INSTRUCTIONS FOR THE TASK | The answer should hold only the lines from the one containing "This screenshot has" through the one containing "the sidebar using" in the entries below, copied exactly, without pictures.

DATA TO PROCESS |
□ □ □ □ □ □ □

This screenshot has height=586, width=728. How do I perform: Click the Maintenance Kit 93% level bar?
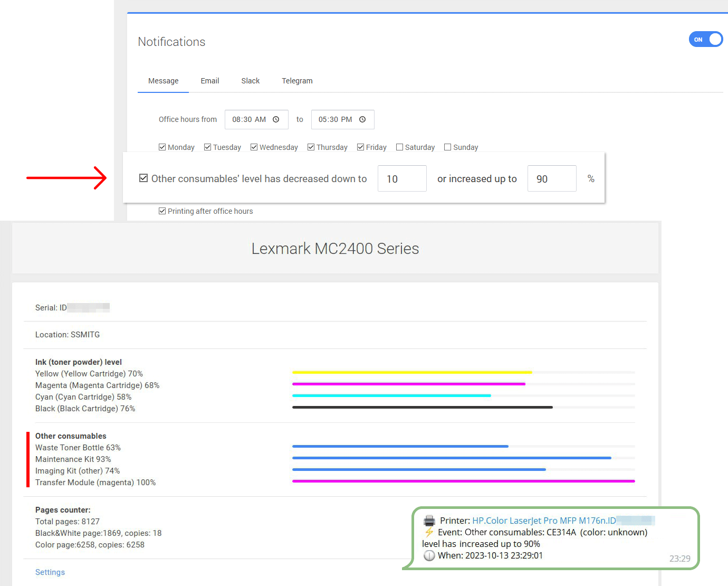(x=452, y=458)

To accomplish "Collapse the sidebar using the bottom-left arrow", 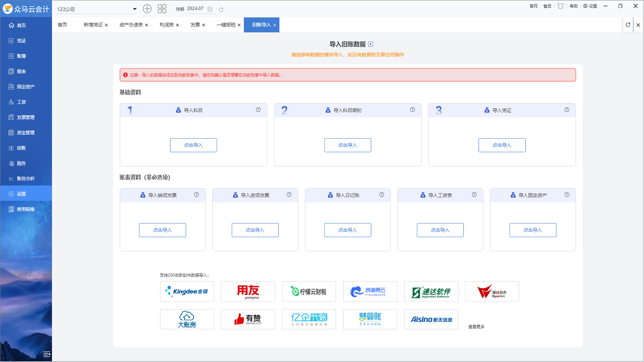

□ □ □ □ □ □ □

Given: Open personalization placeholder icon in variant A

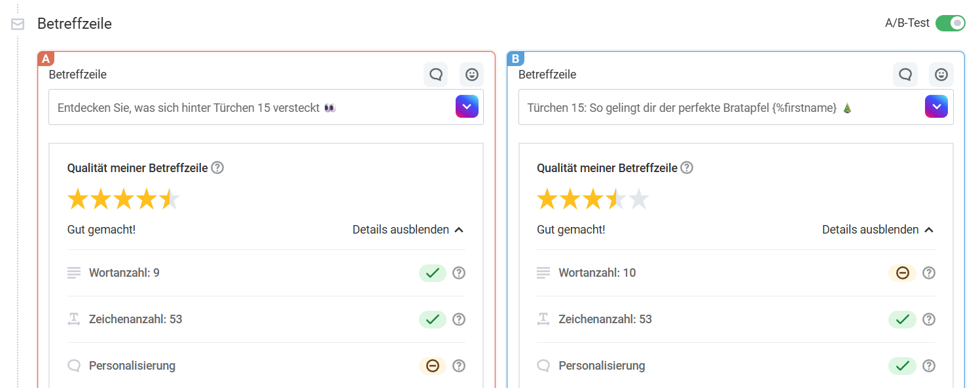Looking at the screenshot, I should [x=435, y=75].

□ □ □ □ □ □ □

RESPONSE BELOW |
This screenshot has height=586, width=728. How do I perform: Click the Maintenance Kit 93% level bar?
(x=452, y=458)

To accomplish "Collapse the sidebar using the bottom-left arrow", 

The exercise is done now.